The quotation marks are necessary here because a comma is a special character in YAML/JSON.

!npy

Load a .npy file. A thin wrapper around numpy.load:

- !npy data.npy
- !npy {\: data.npy, allow_pickle: false}
!npz

Load a .npz archive. This again wraps numpy.load, but has an optional second argument key that specifies a particular file from the archive to be returned (see numpy.savez). Thus,

!npz [data.npz, somekey]  # or {fname: data.npz, key: somekey}

is the same as numpy.load('data.npz')['somekey']. Otherwise, the opened NpzFile will be returned as is:

!npz data.npz  # same as np.load('data.npz')

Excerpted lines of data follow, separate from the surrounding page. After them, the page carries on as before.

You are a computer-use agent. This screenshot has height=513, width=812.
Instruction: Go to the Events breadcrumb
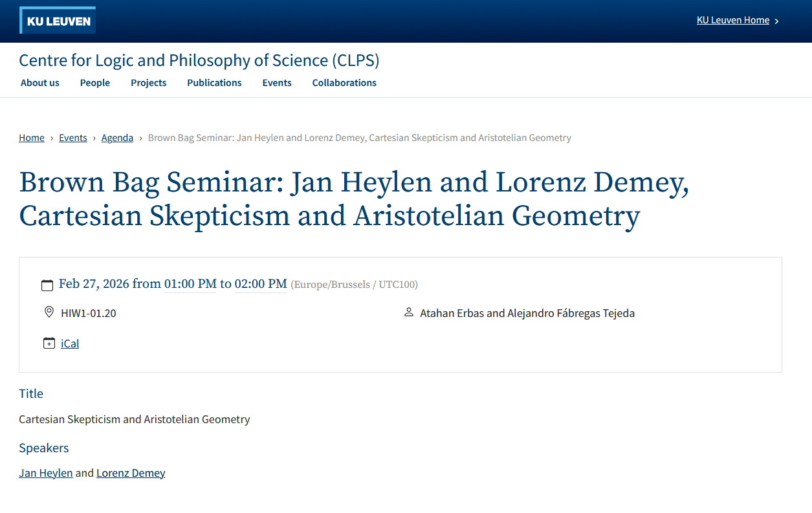(73, 138)
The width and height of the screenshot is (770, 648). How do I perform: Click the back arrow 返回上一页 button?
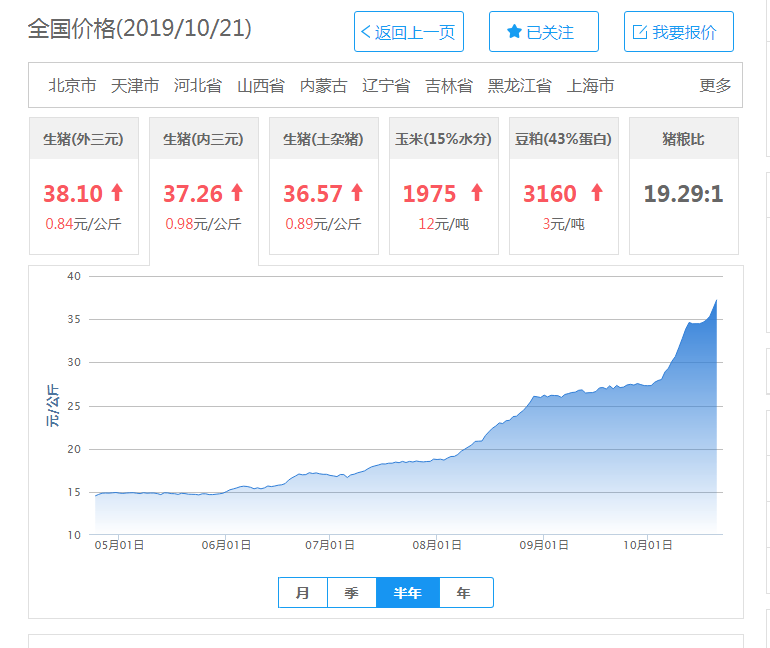point(408,32)
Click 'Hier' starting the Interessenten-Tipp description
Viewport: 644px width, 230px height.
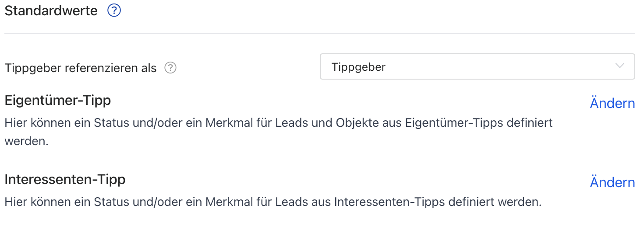point(15,202)
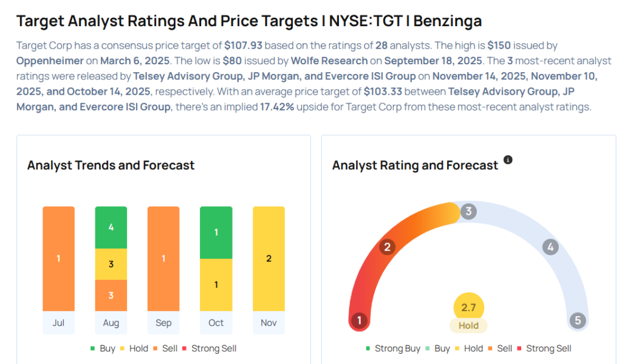Open the Wolfe Research analyst link
Image resolution: width=622 pixels, height=364 pixels.
(x=329, y=61)
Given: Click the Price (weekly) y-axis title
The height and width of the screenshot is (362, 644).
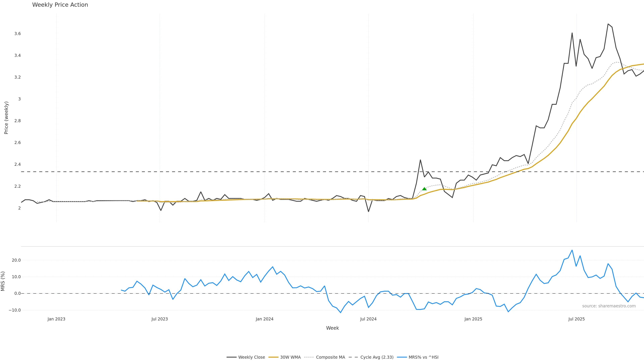Looking at the screenshot, I should [6, 118].
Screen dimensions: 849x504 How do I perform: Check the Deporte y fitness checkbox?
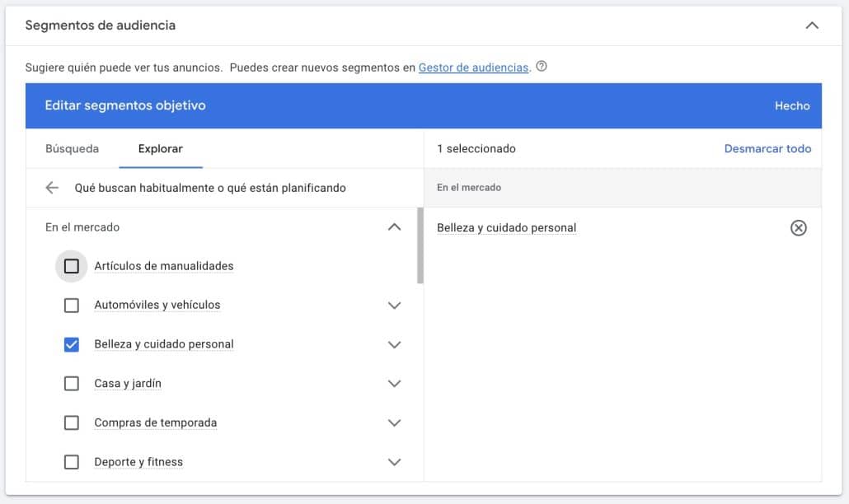[72, 462]
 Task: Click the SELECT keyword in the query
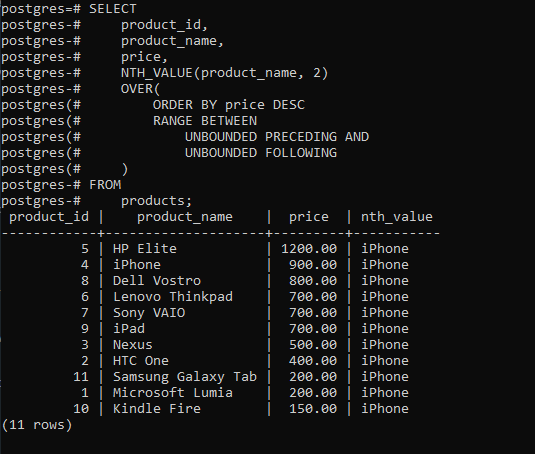(113, 9)
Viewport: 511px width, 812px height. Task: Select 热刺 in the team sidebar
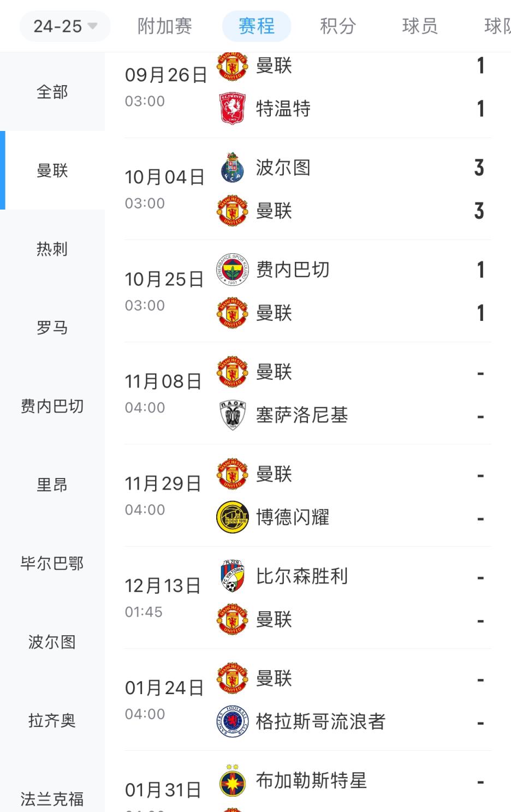coord(52,249)
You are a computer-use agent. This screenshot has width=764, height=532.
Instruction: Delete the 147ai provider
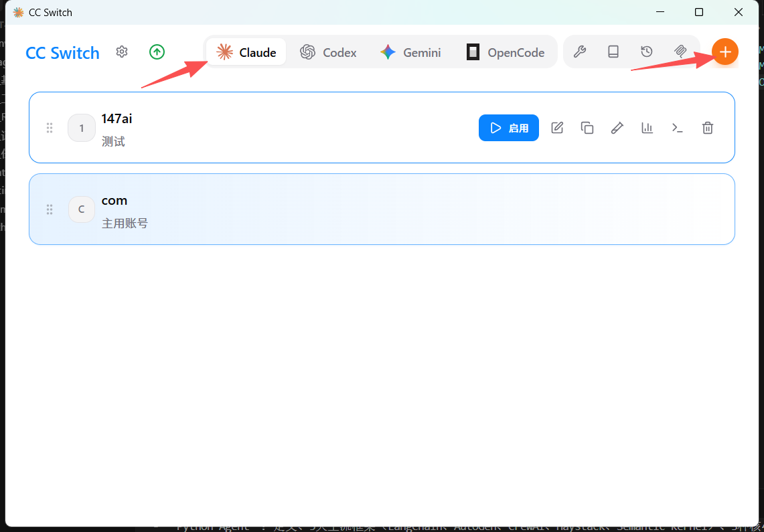708,128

Additional (keyword only!) arguments will be passed on to numpy.load:

!npz {\: data.npz, key: somekey, allow_pickle: false}
!pt

Load a PyTorch archive through torch.load. Has the same semantics as !npz:

- !pt data.pt             # torch.load('data.pt')
- !pt [data.pt, somekey]  # torch.load('data.pt')['somekey']
- !pt                     # torch.load('data.pt', map_location='cuda', **kwargs)['somekey']
    fname: data.pt
    key: somekey  # optional
    map_location: cuda
    # any other keyword arguments will go into kwargs

Note that torch.load can save any Python object, so it is not guaranteed that indexing torch.load('data.pt')['somekey'] is sensible.

!trace

Extract values from a saved pyro.poutine.Trace. Assuming a trace containing sites a and b was saved to trace.pt via torch.save(trace, 'trace.pt'), one can retrieve the values either one at a time:

!trace [trace.pt, a]

(equivalent to torch.load('trace.pt').nodes['a']) or at multiple sites:

!trace [trace.pt, [a, b]]  # -> {'a': ..., 'b': ...}

which will return a dictionary of values as above. Additional keyword arguments are also accepted and passed on to torch.load as in !pt. Note, though, that for !trace the second (key) argument is required.

!tensor

Explicitly construct a torch.Tensor via the torch.tensor function. The simplest use case is to convert a list of numbers5 to a tensor:

!tensor [[1, 2, 3, 4, 5]]

Notice the double brackets: this is necessary because the node contents first have to be translated to a tuple of arguments, the first of which happens to be an array. Additional (keyword! as per the signature of torch.tensor) arguments for the dtype, device, gradient and pinnedness of the tensor are accepted, and furthermore, the data argument can be an arbitrary construction:

!tensor
    : !npz [data.npz, somekey]
    dtype: !py:torch.get_default_dtype []6
    device: cuda

The above example loads a NumPy array, converts it to the default float type, and puts it on the GPU.

Note

The usual caveats of torch.tensor apply. In particular, a copy is always made, even if the data is a Tensor with the requested properties. Furthermore, if an explicit device argument is not given, any non-Tensor data will be (copied and) placed on the default PyTorch device, whereas a Tensor will be (copied and) kept on the same device. Use, therefore, !tensor:default to ensure that the result is placed on the default device.

5

Arguably, it’s simpler to convert a single number to a tensor: !tensor 42. This also works but is slightly frowned upon (it is the same as !tensor [42].)

6

If you’re confused about the brackets here, remember that torch.get_default_dtype is a function and needs to be called with no arguments.

!tensor:DTYPE

In order to simplify the above code, Clipppy supports a namespace/prefixed version as a succint way of specifying the desired Tensor.dtype. This is equivalent to

!tensor
    ...
    dtype: !py:torch.DTYPE

Acceptable versions, therefore, are !tensor:int, !tensor:float, !tensor:double, !tensor:bool, among others, and the special value, !tensor:default, which stands for the current default dtype and device obtained as above.

![operator]

Operators can be accessed with the syntax !+… A simple example is !* [6, 9] (evaluates to 42). These dispatch to functions in operator7. Here is a full list:

!+ (add), !- (sub), !* (mul), !/ (truediv), !@ (matmul),

!== (eq), !ne (ne), !lt (lt), !le (le), !gt (gt), !ge (ge).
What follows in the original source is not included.